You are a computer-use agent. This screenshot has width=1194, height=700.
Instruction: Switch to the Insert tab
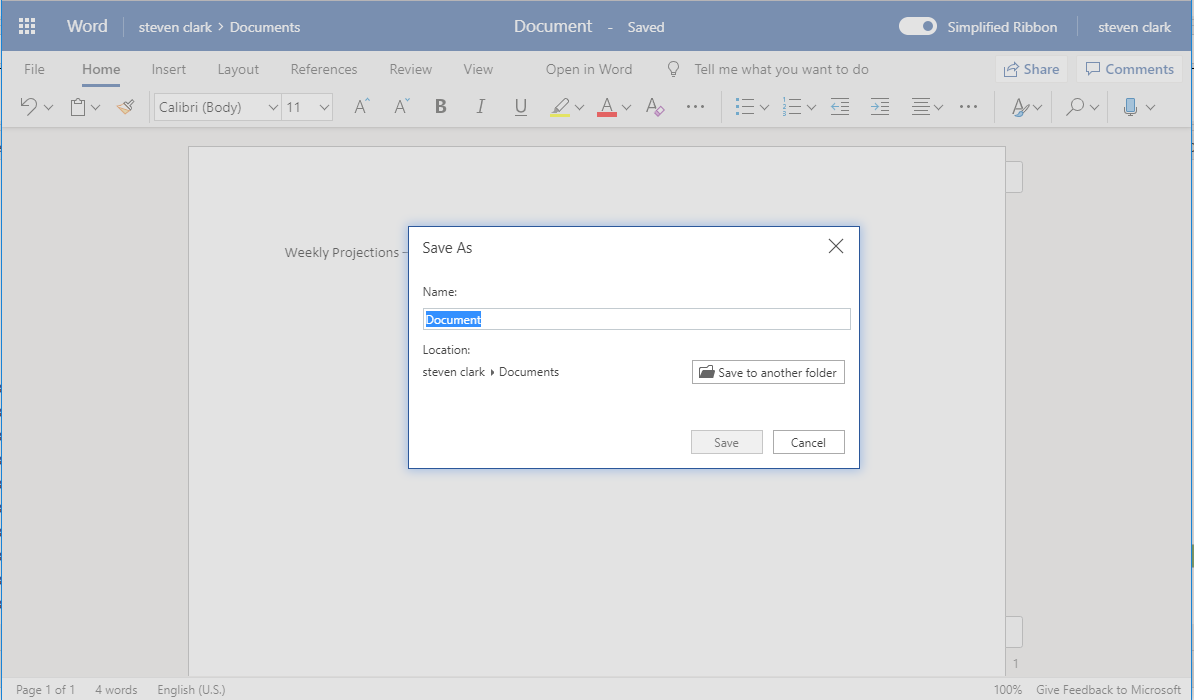(x=168, y=69)

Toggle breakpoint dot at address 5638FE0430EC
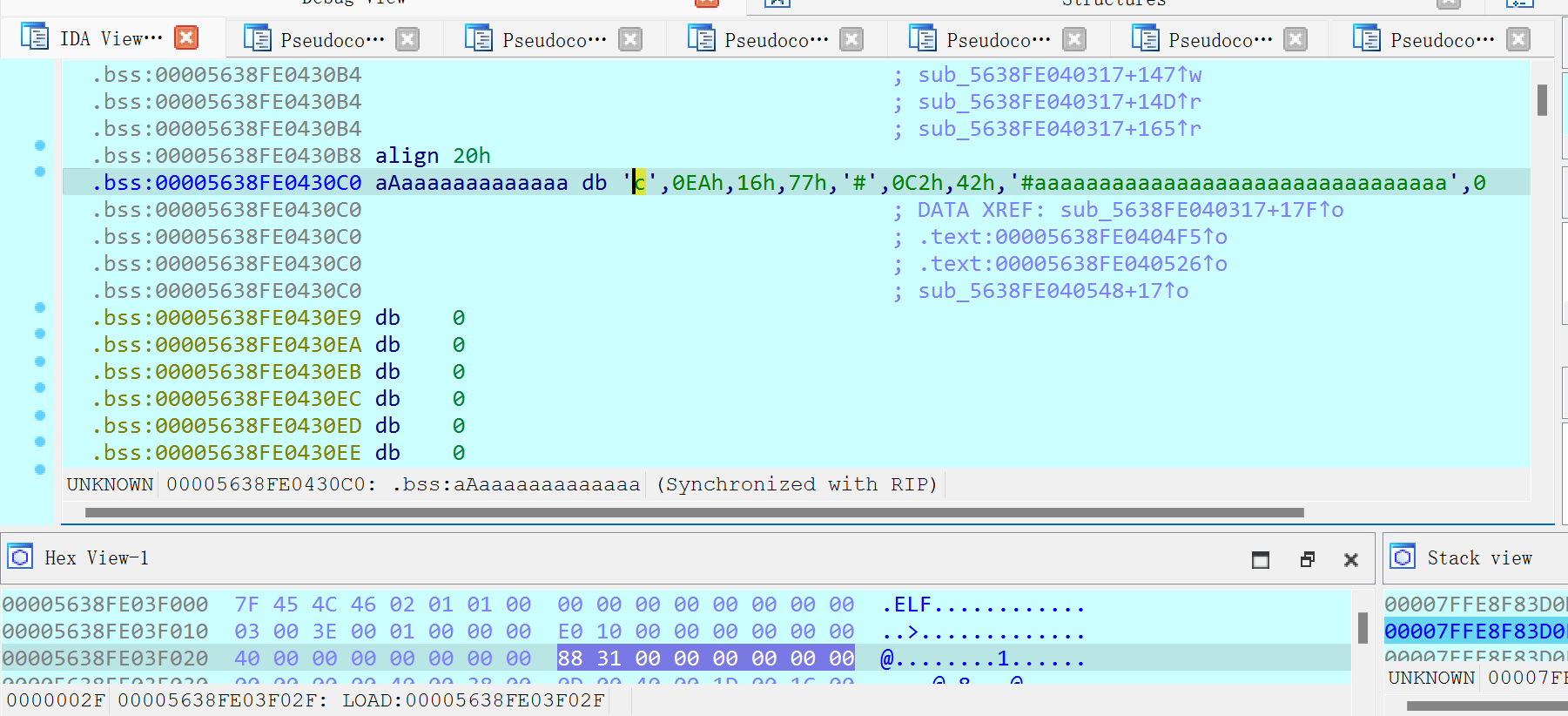tap(40, 388)
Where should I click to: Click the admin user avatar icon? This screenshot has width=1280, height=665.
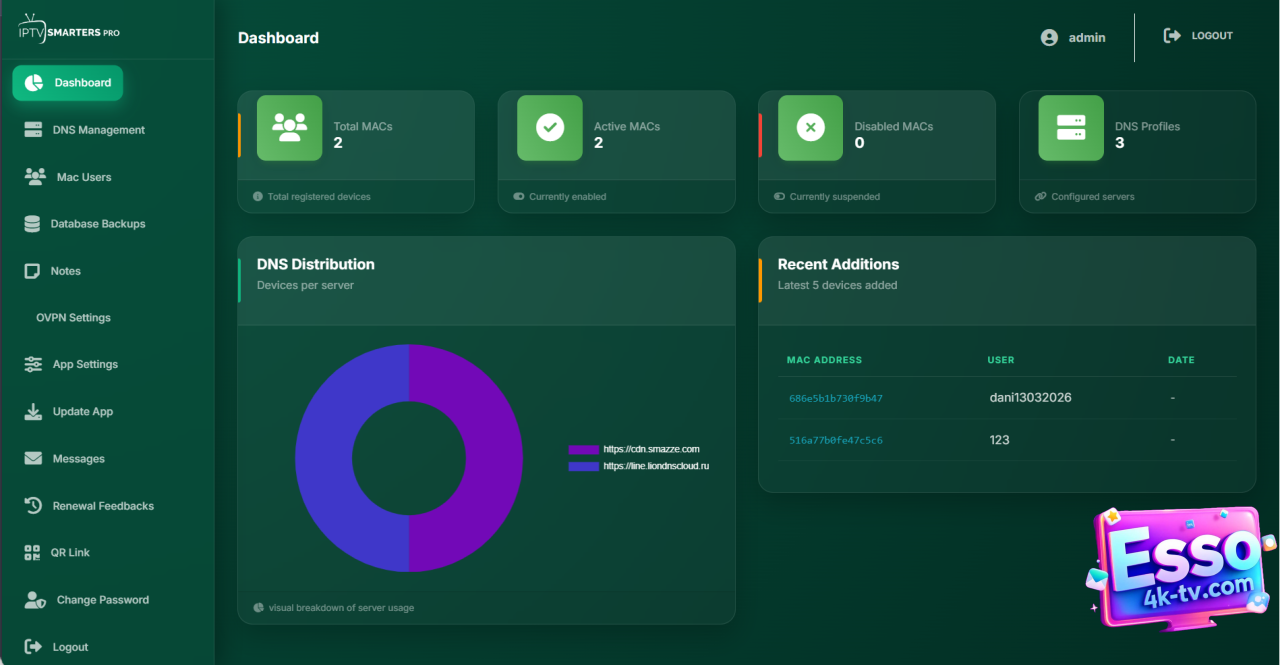[x=1049, y=37]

» Task to carry out: For every entry, return its exact wording and leave out any image.

» Solution to this task:
You are a computer-use agent. This screenshot has width=1194, height=700.
Instruction: Switch to the Insert tab
(x=168, y=69)

Toggle breakpoint dot at address 5638FE0430EC
tap(40, 388)
Where should I click to: Click the admin user avatar icon? This screenshot has width=1280, height=665.
[x=1049, y=37]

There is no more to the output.